Lautaro, ambulante al 100%

Lautaro se apoya contra su carro, y sobre su cabeza los algodones de azúcar se elevan como nubes fantásticas. Esas dulzuras y los pochoclos ya forman parte de su rutina. Solo le cambia el marco. Durante el año vende en una plaza de Bahía Blanca, la ciudad que está al sur de Buenos Aires, y en el verano se traslada a Las Grutas.

Tiene 21 años, pero un aplomo que le suma edad. Tal vez porque arrancó a los 6 acompañando a su papá, y es ambulante de pura cepa. Su ‘viejo’ empezó vendiendo ropa, y él lo siguió como una sombra a cada punto al que arrastró su carro, plantando bandera a pura simpatía. Ahora hace lo mismo que aprendió, pero cambió las telas por los dulces.

-Lautaro, firme en su puesto de la tercera bajada de Las Grutas-

“Tenés que tentarlos con el olorcito. Cuándo empezás a preparar los pochoclos eso los llama. Hay dos públicos. Los más grandes, que compran pochoclo porque les gusta y les trae recuerdos lindos. O los chicos, que piden, y quieren tanto algodones como  pochoclitos” contó, con detalle.

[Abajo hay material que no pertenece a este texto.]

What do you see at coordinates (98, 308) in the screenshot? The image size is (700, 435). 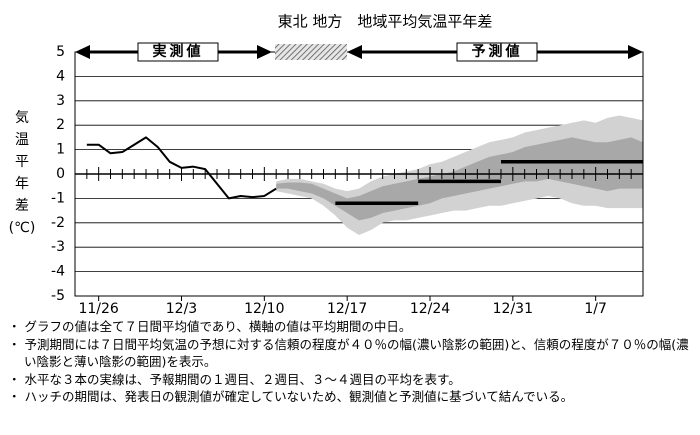 I see `x-tick-label: 11/26` at bounding box center [98, 308]. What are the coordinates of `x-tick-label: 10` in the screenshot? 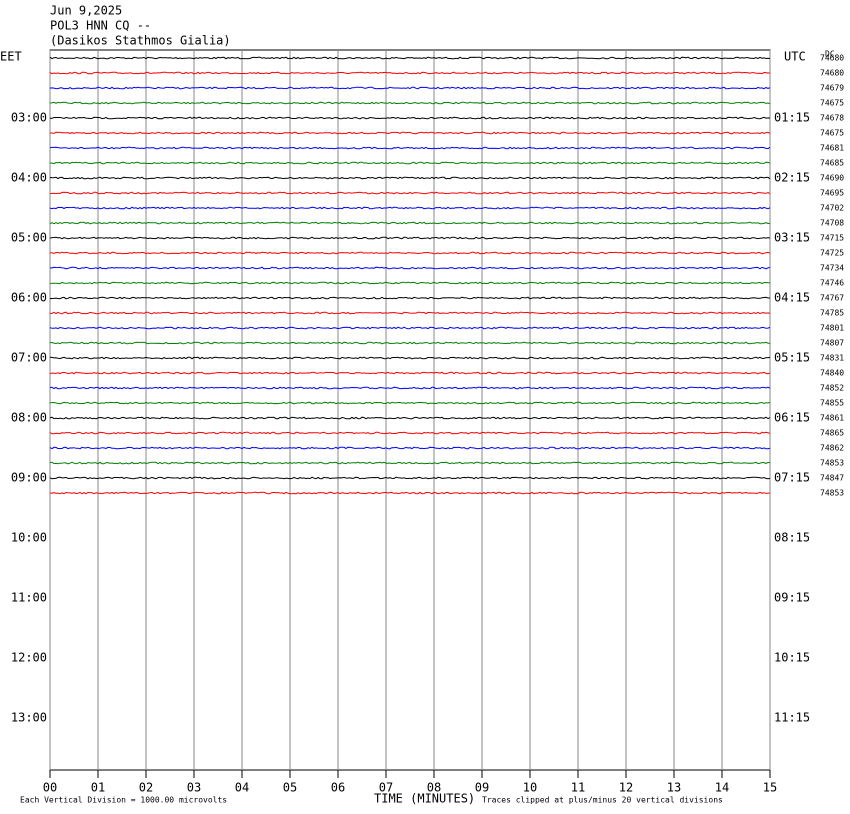 It's located at (530, 788).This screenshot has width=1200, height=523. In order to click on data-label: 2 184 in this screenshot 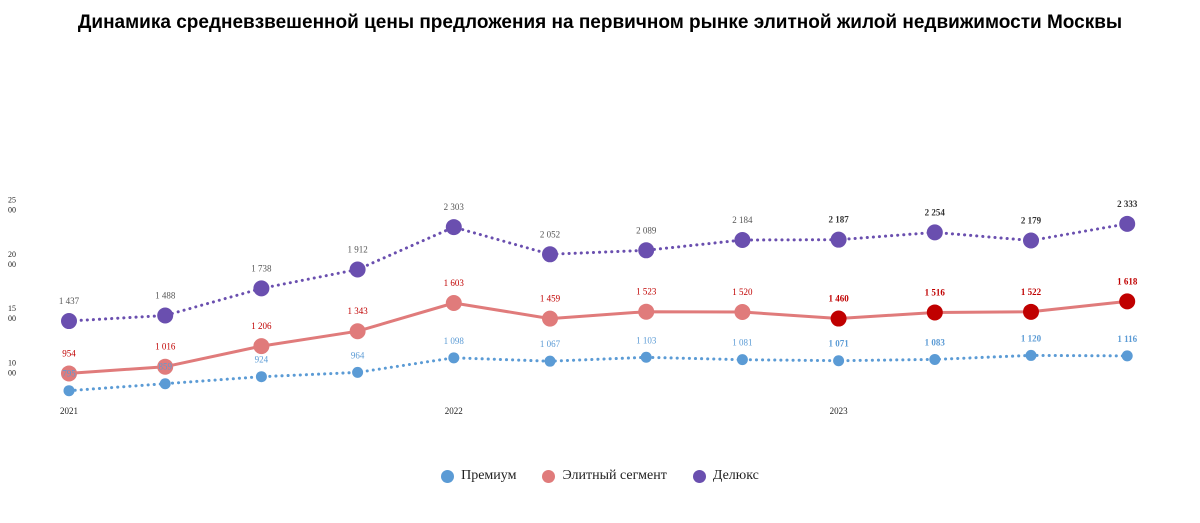, I will do `click(742, 220)`.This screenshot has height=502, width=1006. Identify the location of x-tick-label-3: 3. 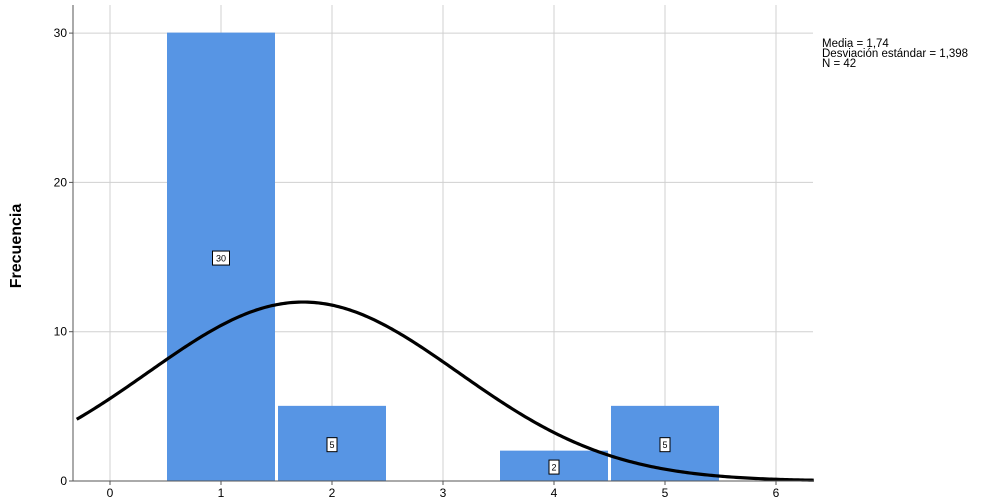
(444, 493).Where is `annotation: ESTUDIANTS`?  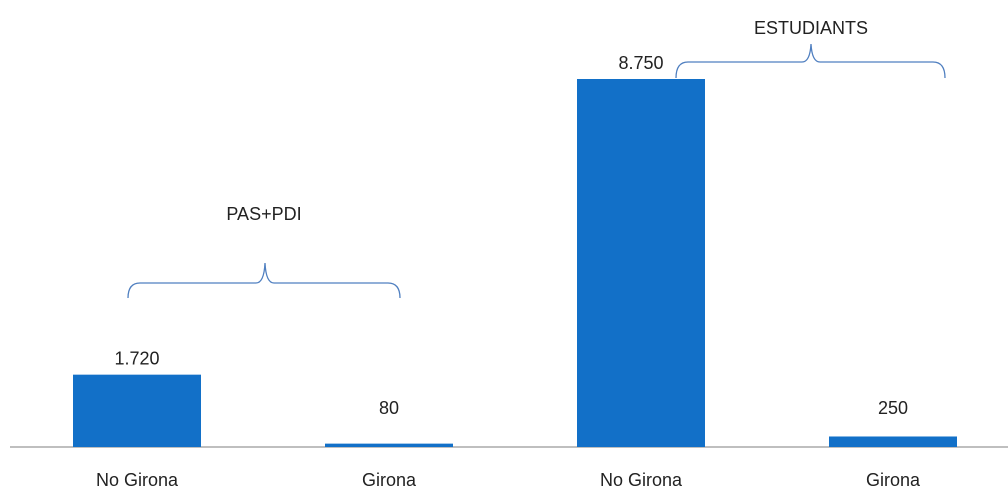
annotation: ESTUDIANTS is located at coordinates (811, 28).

Lauti no tiene ‘cantitos’ ni ‘vocea’. “Soy perfil bajo. Llego a la playa y empiezo a preparar. La gente se te acerca. Soy simpático, eso sí. Hay que ganarse al cliente”.

Su mayor orgullo es haber montado su propio negocio, en Bahía. “Tengo mi propio carro en un puesto fijo, y lo pude hacer con lo que fui juntando” confió, ilusionado.

Ahora se dedica a eso. Dejó trunca una carrera de maestro mayor de obras que abandonó en pandemia, y un trabajo en el Puerto de Bahía, porque el prefiere manejar sus tiempos, y, en verano, disfrutar del mar.

“Hay cosas que son impagables. Y, cuándo te acostumbras, ya no hay vuelta atrás” cerró, complacido.